By Alex Pinto on Nov 11, 2016 12:00:00 AM
Of roughly 3 million living veterans over the age of 80, about half served during the Korean Conflict, according to population data from Veterans Affairs. This Veteran’s day, we’re happy to highlight this generation with profiles of two Caregiver Homes consumers. Names have been changed for privacy.
Bill – Oakville, Connecticut
Bill was working at Timex Corporation in 1953 when he was drafted into the Army. While the Korean War was being fought at the time, Bill remained stateside during his four years of service.

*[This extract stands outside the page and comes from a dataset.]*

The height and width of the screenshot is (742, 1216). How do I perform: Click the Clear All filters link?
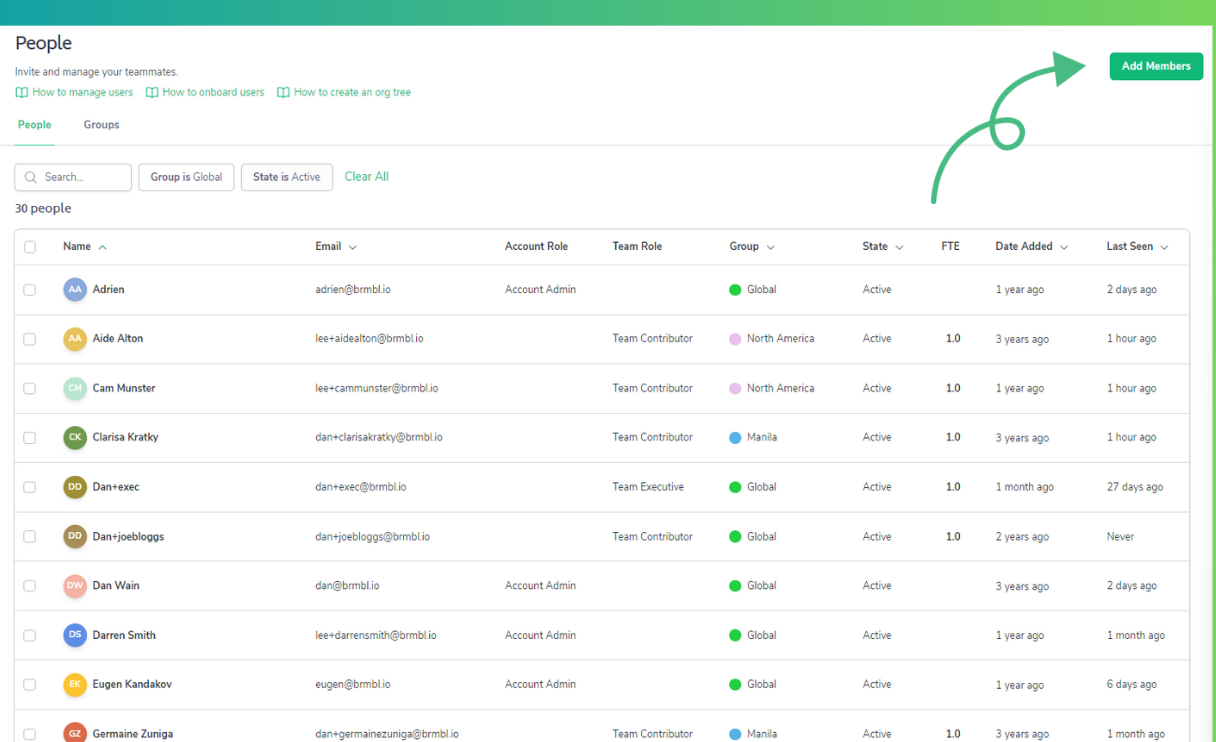366,177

Asked if he’d like to relate a story about the service, one anecdote sprang to mind: the day of a training exercise, “make believe war” as he put it. Taking a break from his usual job as a field radio repairman Bill took on the role of switchboard operator. As operator, Bill was instructed by his Chief Officer to never, under any circumstances, break a call in progress — not even if it was the President calling. But during the exercise that day, there was a call in progress when Bill’s Brigadier General called to say he needed to break into the line. Bill told him that he was sorry, but he can’t comply — it was against his orders. The General was insistent — “I want that line!” — but Bill stood his ground.
Within minutes the Brigadier General came over, incensed, yelling for the Chief Officer. The General demanded to know why he hadn’t been allowed to break the line. The Chief Officer looked at him and said, “My man did exactly what he should have done and I support him 100%.” The General then stormed away. Bill was so relieved — he was sure he was going to get in trouble but stuck to his guns.
Bill is cared for by his son who is himself a veteran of the Marines and loves to hear his dad’s stories from his time in the service.
John – Fairfield County, Connecticut
With the permission of his parents, John dropped out of high school at age 17 to enlist in the Marines. He was sent to Korea and served served on the bomb disposal unit. A prolific photographer, he documented his time in Korea extensively, and loves to look back at his albums and share them with others.
John had four children, one of whom is now his caregiver. He enjoys attending his adoring grand-children’s plays and events, and exploring Connecticut. He’s also recently enjoyed visits from a volunteer, which gives him the opportunity to talk about the war with a new friend. On October 23, John was introduced to his newest granddaughter.
Thank you to Bill, John, and all veterans for your service.